"""

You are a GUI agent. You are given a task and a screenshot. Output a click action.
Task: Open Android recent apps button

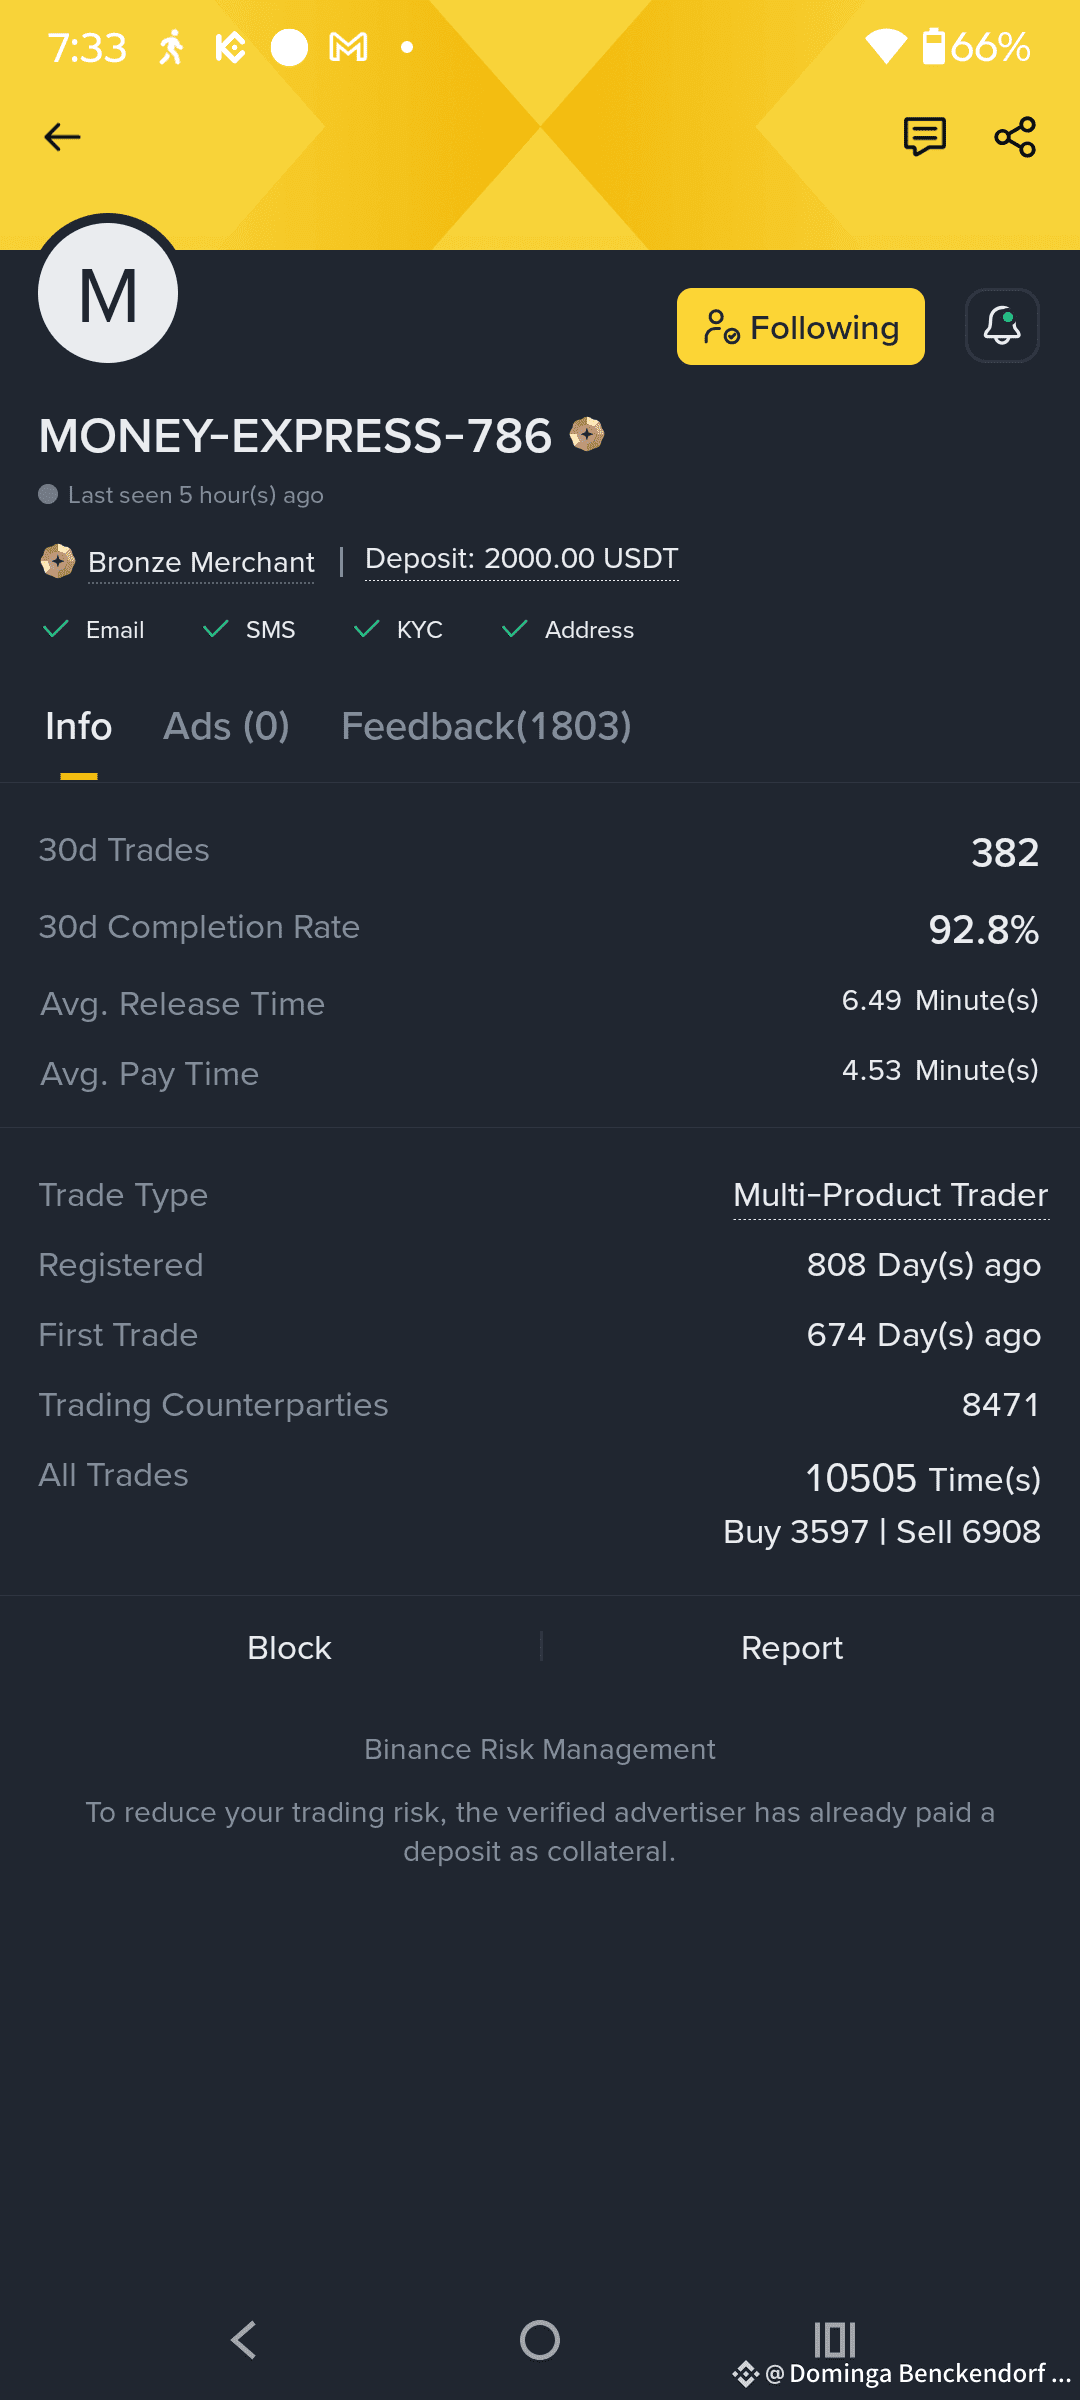click(x=835, y=2339)
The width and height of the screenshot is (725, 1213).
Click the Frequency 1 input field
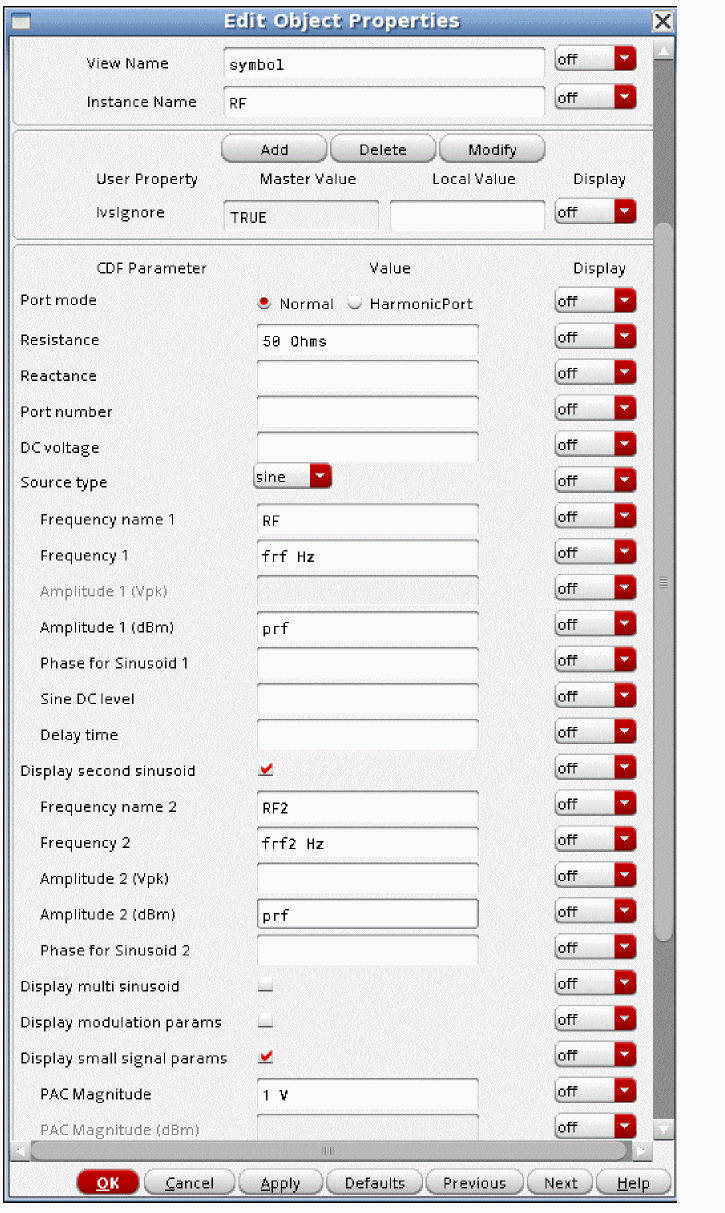[367, 556]
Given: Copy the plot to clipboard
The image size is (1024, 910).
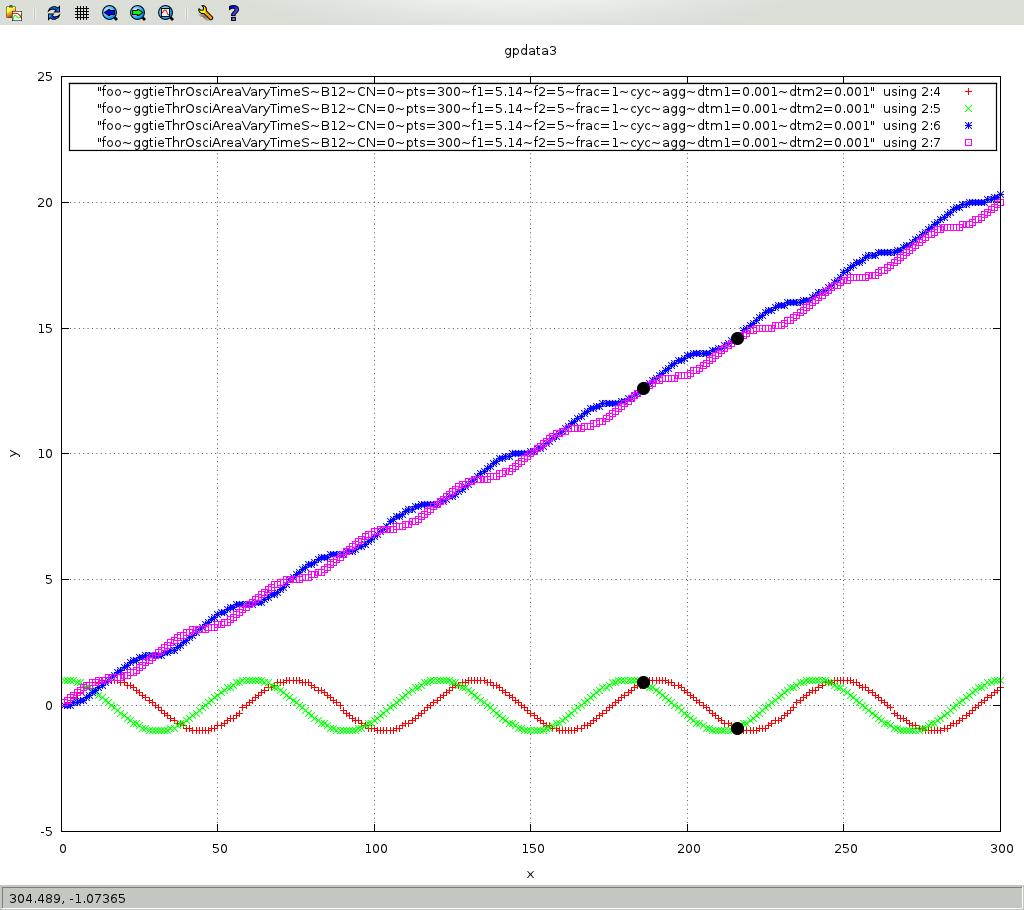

"""

### Exercise details:
In the material above, find the lines that contain "screenshot" and show them.

### Result of this task:
You are a GUI agent. You are given a task and a screenshot. Output a click action.
The width and height of the screenshot is (725, 1213).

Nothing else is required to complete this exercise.